▸ **Items**
━━━━━━━━━━━━━━━━
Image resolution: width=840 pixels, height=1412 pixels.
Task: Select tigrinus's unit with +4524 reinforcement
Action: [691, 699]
━━━━━━━━━━━━━━━━
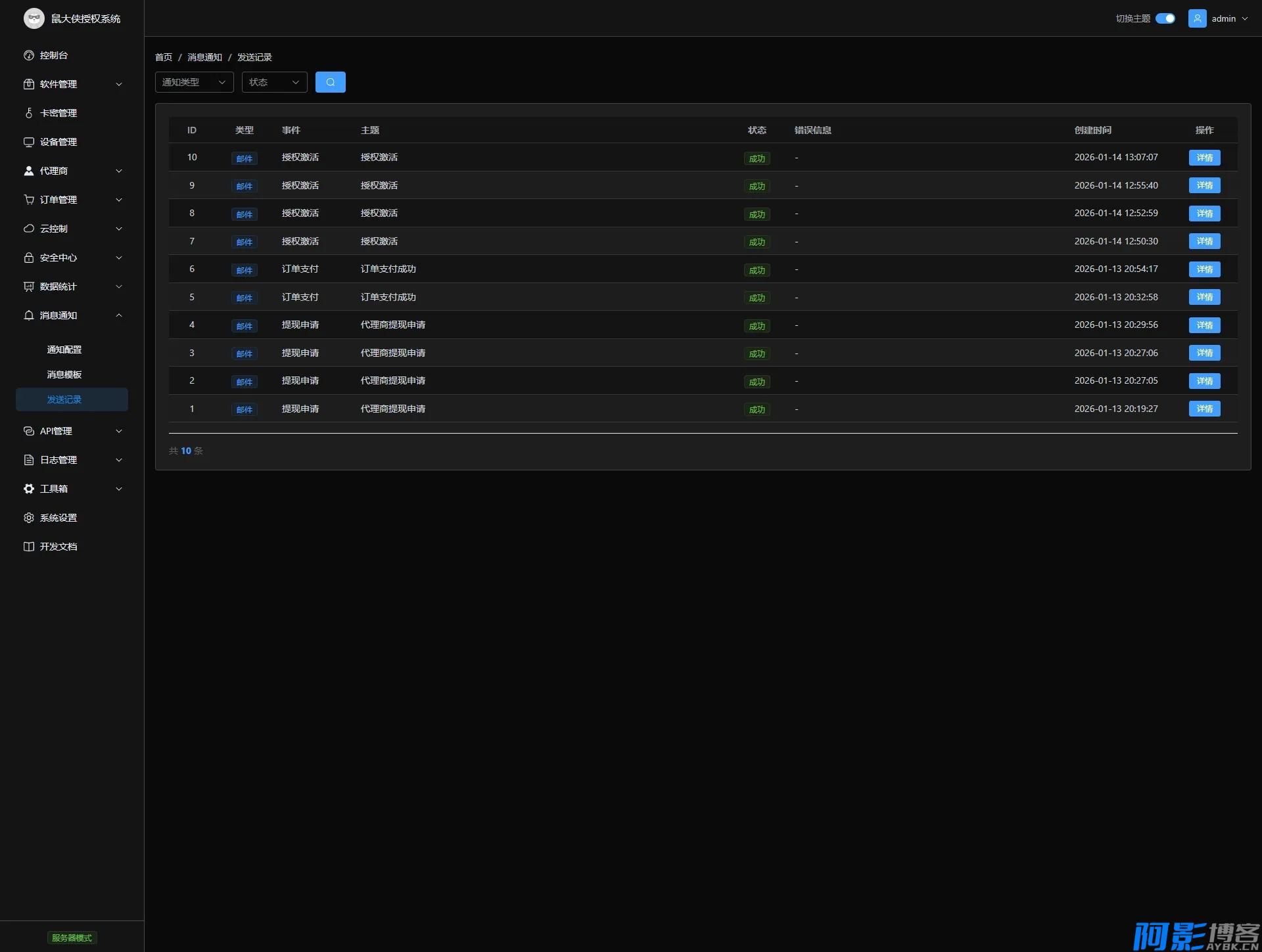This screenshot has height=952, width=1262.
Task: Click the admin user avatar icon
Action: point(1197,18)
━━━━━━━━━━━━━━━━
▸ **The task**
Lay out as a numbered list the lines of the items above, starting with the line that contains "Image resolution: width=840" and going on through the line that contains "Action: [691, 699]", and leave out any blank lines.

▸ **Expected answer**
1. Image resolution: width=840 pixels, height=1412 pixels.
2. Task: Select tigrinus's unit with +4524 reinforcement
3. Action: [691, 699]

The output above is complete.